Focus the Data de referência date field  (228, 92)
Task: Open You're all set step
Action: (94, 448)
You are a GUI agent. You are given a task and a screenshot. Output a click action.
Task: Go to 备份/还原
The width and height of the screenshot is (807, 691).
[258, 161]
....................
→ **About this exercise**:
Each record must be transcribed exactly, with nothing left out.

→ **Task answer**:
Focus the Data de referência date field  (228, 92)
Task: Open You're all set step
Action: (94, 448)
You are a GUI agent. You are given a task and a screenshot. Output a click action.
Task: Go to 备份/还原
The width and height of the screenshot is (807, 691).
[258, 161]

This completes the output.